そうして、私の目の前にカップが差し出される。相変わらずいい香り。ギルさんが出してくれたものよりもほんのり甘くて、うとうとしちゃいそう。アレンくんはコーヒーを一気に飲み干している。
私もこんな感じだったのかな、見かけた同僚が心配してくれたのも頷ける。本人は大丈夫って言えるんだけどね、傍目には信憑性皆無だね。
「で、オレに話?」
「あ……うん。この間ね、街でアーサーとたまたま会ったの。そのとき、アレンくんと話したって聞いた。それで、もしかしてなんだけど……アーサーをアイドルに勧誘したりした?」
「……あっ、そうだ連絡してなかった……勝手なことしてごめんなさい」
アーサーとちゃんと話せたのが相当久し振りだっただろうし、舞い上がってたのかな。次から気を付けてくれればいい。問題はそこじゃないから。
「いいの、今度からちゃんと連絡してね」
「うん、わかった……」
「それでね、そのアーサーなんだけど……アレンくんの夢が叶うのを、傍で見ていたいって」
表情を晴らすアレンくん。
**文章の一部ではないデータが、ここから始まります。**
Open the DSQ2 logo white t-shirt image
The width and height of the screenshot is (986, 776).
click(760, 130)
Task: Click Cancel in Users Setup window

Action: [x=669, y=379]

喜ぶ気持ちもわかる。でも、ここからが本題だ。
「だけど、迷ってるみたいだった。自分の立場と、やりたいことを秤にかけてる感じ」
「……そっか」
声が萎んでいるけど、わかっていたのだと思う。アレンくん自身も無茶なお願いという自覚はあるはずだ。根は優しい子だから。我儘を押し付けるようなことはしなかったはず。
それでも、きちんと説明してあげないといけない。夢を見るのは若者の特権。でも、現実に知らんぷりしていいわけじゃない。
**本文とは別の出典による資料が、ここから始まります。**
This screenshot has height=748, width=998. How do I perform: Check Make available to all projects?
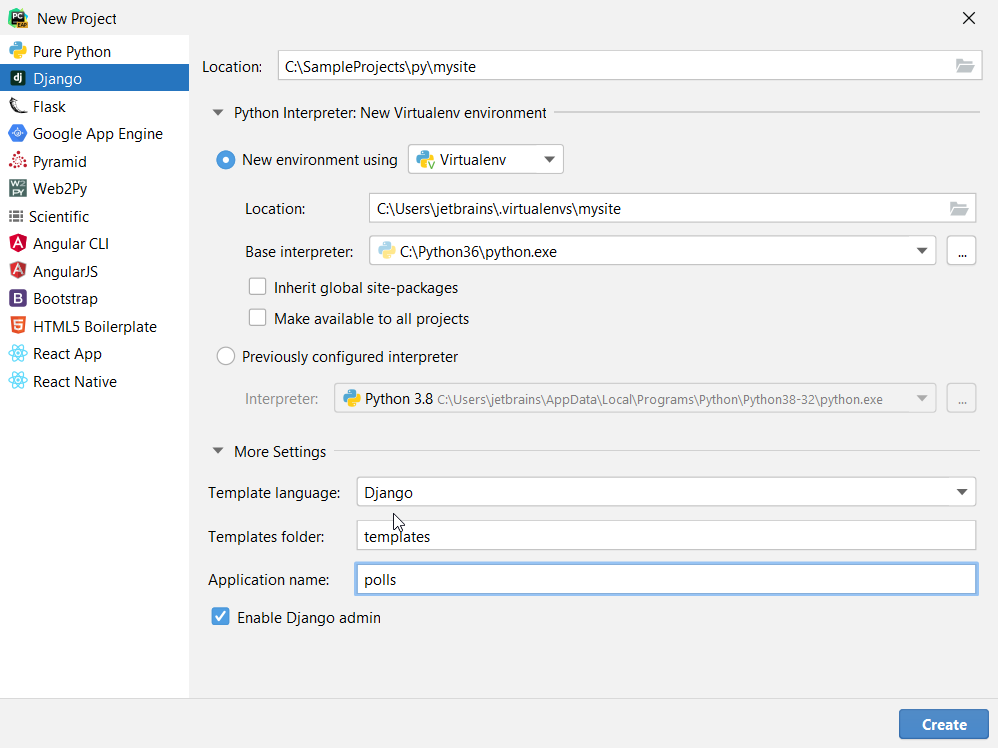tap(257, 318)
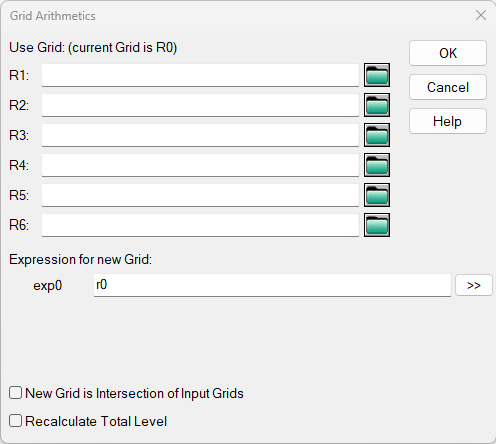Cancel the Grid Arithmetics dialog
Screen dimensions: 496x444
coord(448,87)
「やる気になったとしても、私からランドルフ伯爵にご挨拶に行かなきゃいけないの。許可を貰えるかもわからない。勿論、アレンくんの意志もアーサーの意志も汲んだ上で全力は尽くす。でも、確約できないことだけは理解してほしいな」
「うん……わかった」
「厳しいことを言ってごめんね」
「ううん。無茶なお願いって言ってあるから。どうするかはあいつが決めること」
それさえわかってくれてるなら大丈夫か。となると、次はアーサーと話さないとね。あれからそこまで時間が経っていないし、まだ腹は決まっていないと思うけど。
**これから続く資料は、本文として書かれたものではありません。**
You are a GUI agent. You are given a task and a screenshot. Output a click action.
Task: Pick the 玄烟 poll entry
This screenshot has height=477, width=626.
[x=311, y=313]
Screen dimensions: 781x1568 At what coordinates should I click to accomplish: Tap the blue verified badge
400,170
とりあえずアレンくんには休んでもらおう。なんていうか、一見普通に見えるけど背後がどんよりしてる。あれは睡魔、あるいは疲労だ。私にはわかる。かつて苦楽を共にし……嘘だ、楽は共有してない。こいつらは苦を押し付けてきただけだ。
「じゃあ、話は済んだし帰るね。ちゃんと休むこと。アイドルは体が資本だよ」
「あ……ごめん。ちょっとだけ待ってほしい」
「ん? どうしたの?」
なにやら神妙な面持ちのアレンくん。なにか気になることでもあるのかな、アーサーのこと? お互いにお互いの顔色が気になるんだろうな。初恋か。
アレンくんは俯く。あれ、これってもしかして真面目な話なのかな。微笑ましいな、なんて思える空気じゃない。待っていると、彼は顔を上げた。明らかに無理をした笑顔だった。
「ごめん、なんでもないや」
「……そっか。それじゃあ、私行くね」
「うん、行ってらっしゃい」
笑顔で手を振ってはくれる。なにかを隠しているのが明白なのに、それを明かそうとしない。どうしてアレンくんは私を頼ってくれないんだろう。年下だから? それとも女の子だから?
――抱え込んだり、しないかな。
心配にはなるけど、いまの私にできることはない。彼もギルさんと同じで、悪い方に表面化しそうになったら対処しよう。予防できるならそれに越したことはないけれど……後手になるのも仕方がない、のかなぁ。
歌もダンスも、プロデュースも、マネジメントも素人。そんな私にできることって、なにがあるんだろう。